O nome forte também é uma possibilidade. Mas talvez o mais certo seja a qualidade. Mutum é pedida certa nos bares de Curitiba, sempre saborosa e de bom custo-benefício. Dourada, com aroma cítrico marcante de maracujá, suave limão e abacaxi, traz notas suaves de tostado dos maltes, corpo médio e final seco, com amargor elevado e limpo – termo que usamos quando ele é agradável, sem adstringência ou aspereza. Um ótimo exemplo clássico do estilo.
E parte dessa qualidade é “culpa” dos fãs. “Como ela sai muito, nem o bar nem a gente consegue fazer estoque. Ela vai direto do tanque para o ponto de venda. E como gira bastante, está sempre fresca”, diz Marcelo, que calcula que ela atinge entre 70% a 80% da capacidade da cervejaria.
A Mutum e a Ignorus
A nova fábrica foi fruto de muito esforço. Grande parte do equipamento foi parcelado e houve ajuda de amigos e parentes, que formaram um grupo de investidores por uma cota da cervejaria. Mas também foi em razão dela.

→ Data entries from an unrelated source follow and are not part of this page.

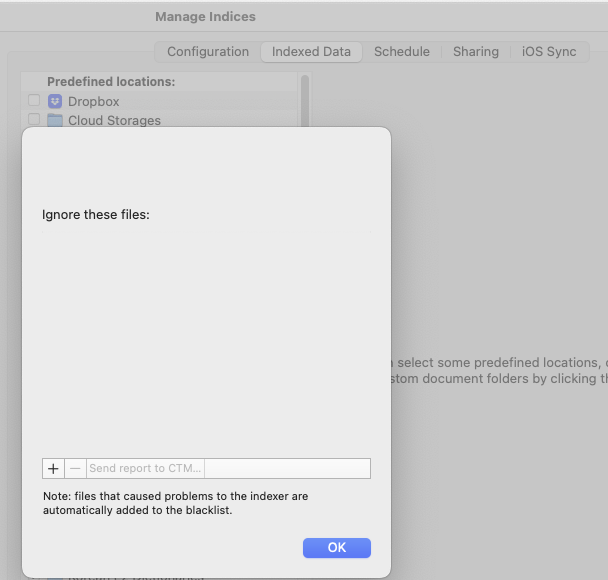Select the Cloud Storages row label

pos(114,120)
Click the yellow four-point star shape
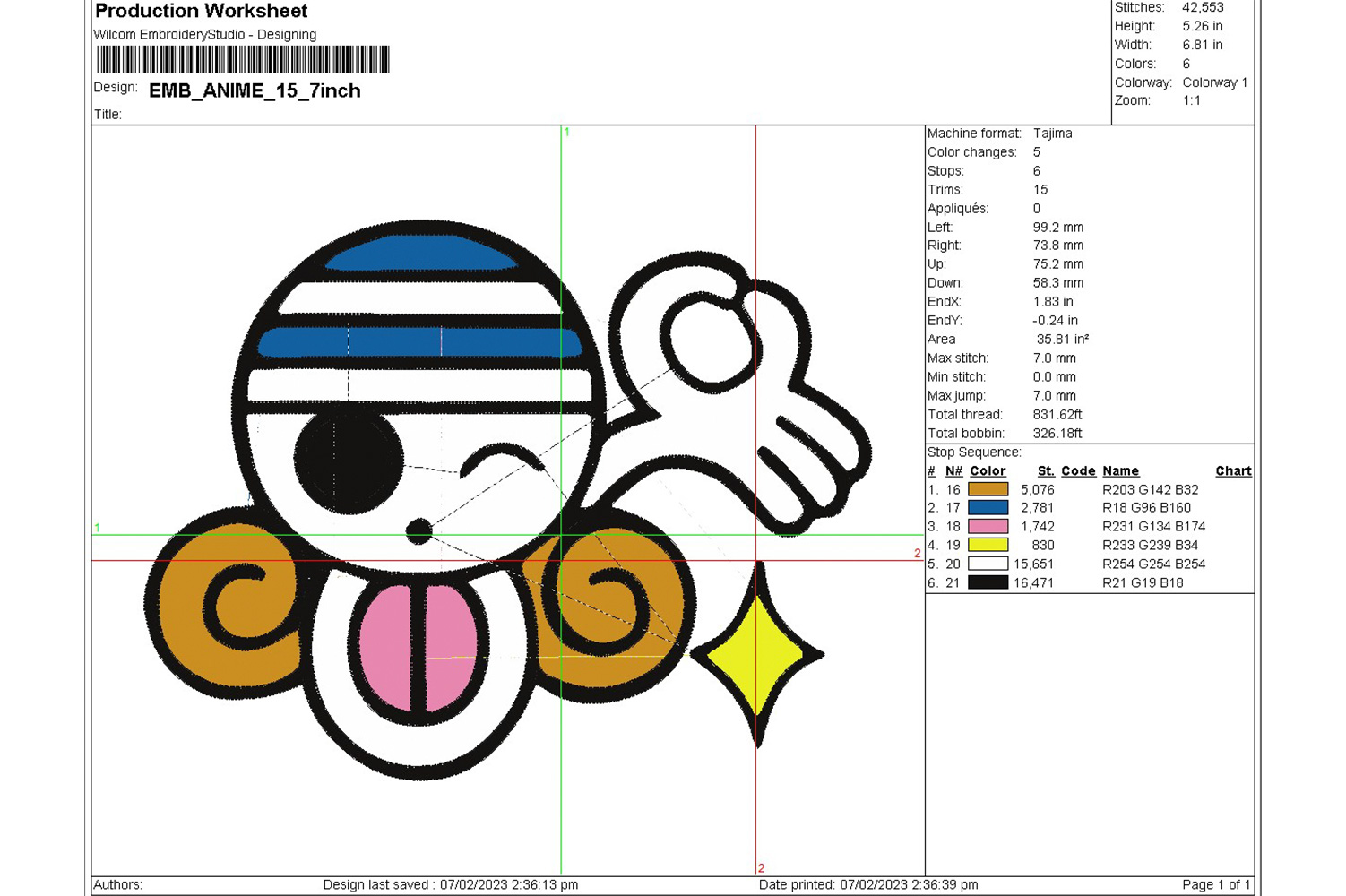This screenshot has height=896, width=1346. [x=757, y=656]

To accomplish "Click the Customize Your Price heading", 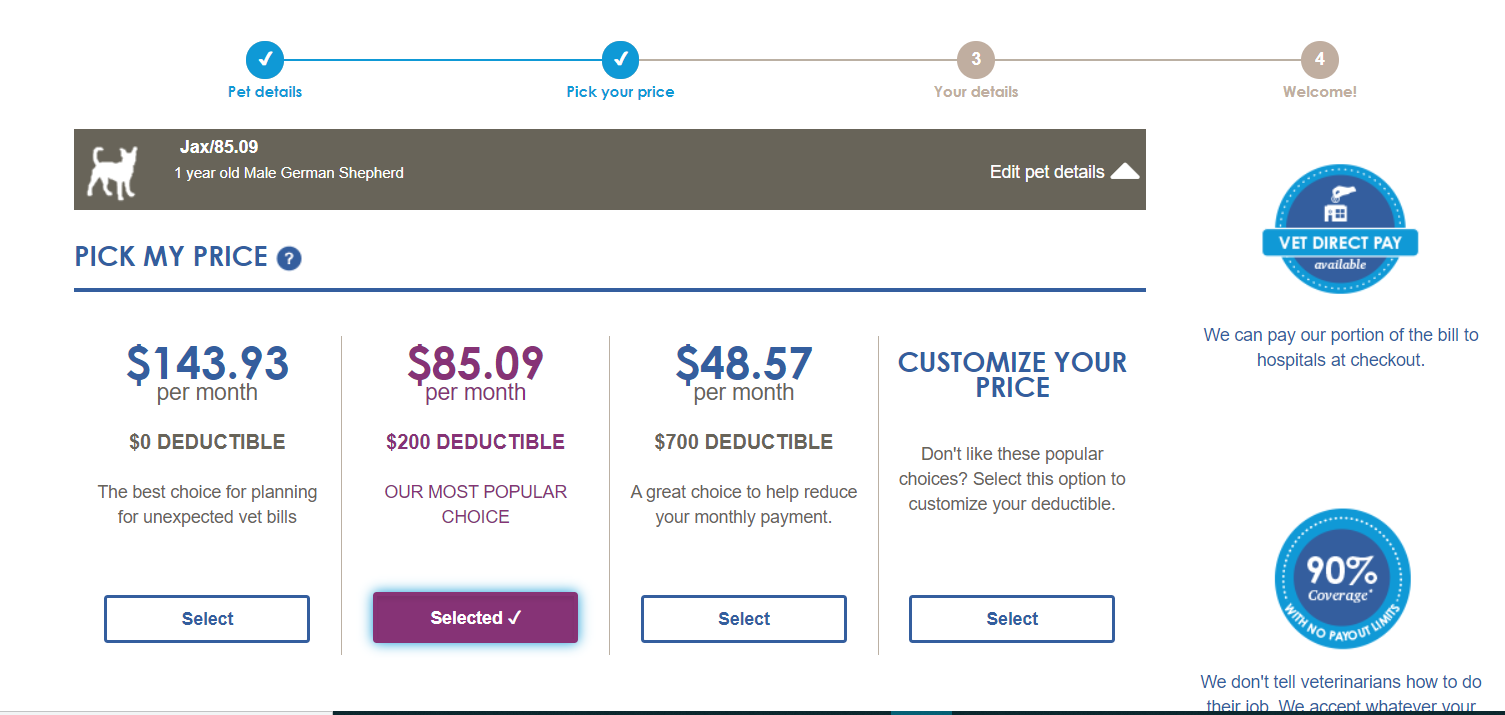I will pos(1012,375).
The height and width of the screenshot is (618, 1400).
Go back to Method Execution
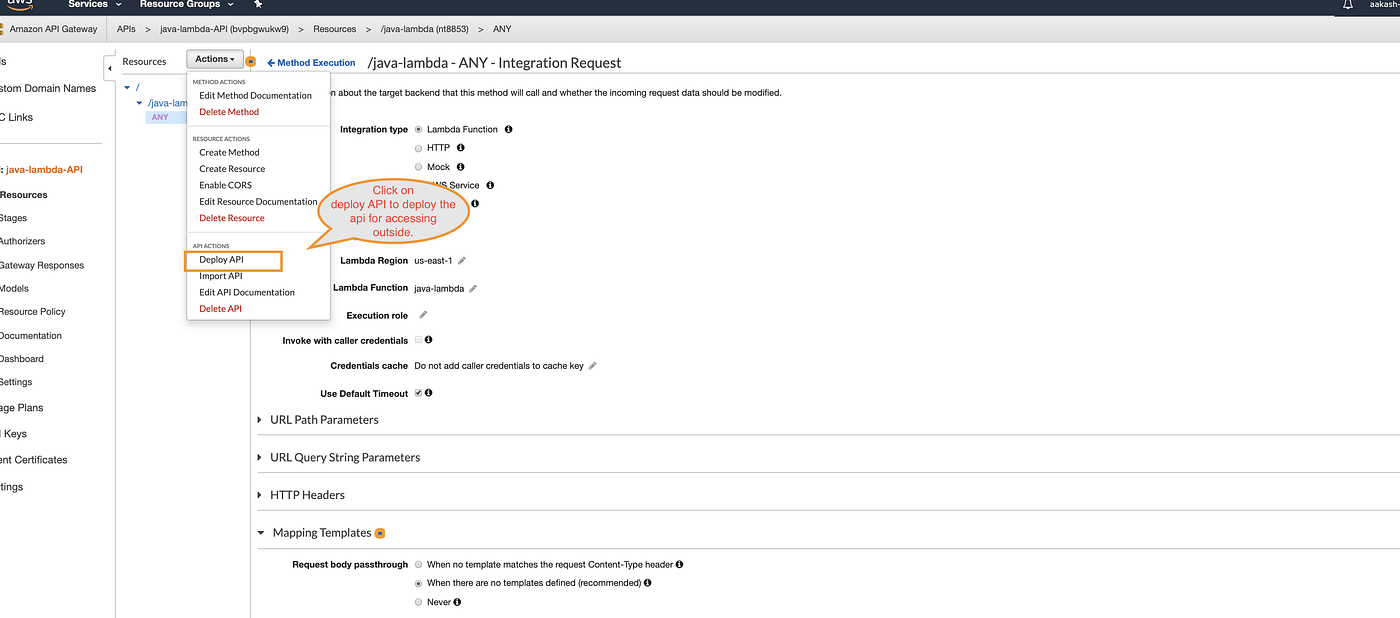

“Não teríamos a fábrica se não fosse a Mutum”, diz Beto. A produção começou com 16 mil litros e 3 funcionários e depois de um ano e meio intenso, de muitos aprendizados, está indo para 11 colaboradores e cerca de 30 mil litros por mês. Hoje são mais de 10 rótulos próprios e várias cervejarias ciganas – aquelas que não têm instalações próprias e fabricam sob contrato nas instalações de terceiros.
Entre os novos rótulos destaco a Berus, uma Sour com framboesas e pitaia bastante ácida e saborosa. Outra dica é a Double IPA Tucandera, com amargor, corpo e álcool elevados. E no futuro devemos ter coisas ainda mais especiais, como a Doppelbock Malamém, premiada em 2013 como melhor Lager no 2ª Concurso Paranaense, que além da versão pura terá algumas unidades maturadas em barris de Bourbon ou de carvalho americano. Uma delícia que experimentei ainda no barril. “A Mutum é nossa cerveja de combate. Não podemos fazer nada inferior a ela”, diz Marcelo.
Para o futuro, a ideia é expandir a distribuição para outras cidades do Paraná e depois para São Paulo. Mas sempre mantendo um crescimento sustentável, mês a mês, com a qualidade que fez da Mutum a cerveja fenômeno que é hoje. “Temos o maior orgulho da nossa IPA ser referência em Curitiba, que por sua vez é referência em cerveja artesanal no Brasil”, diz Marcelo.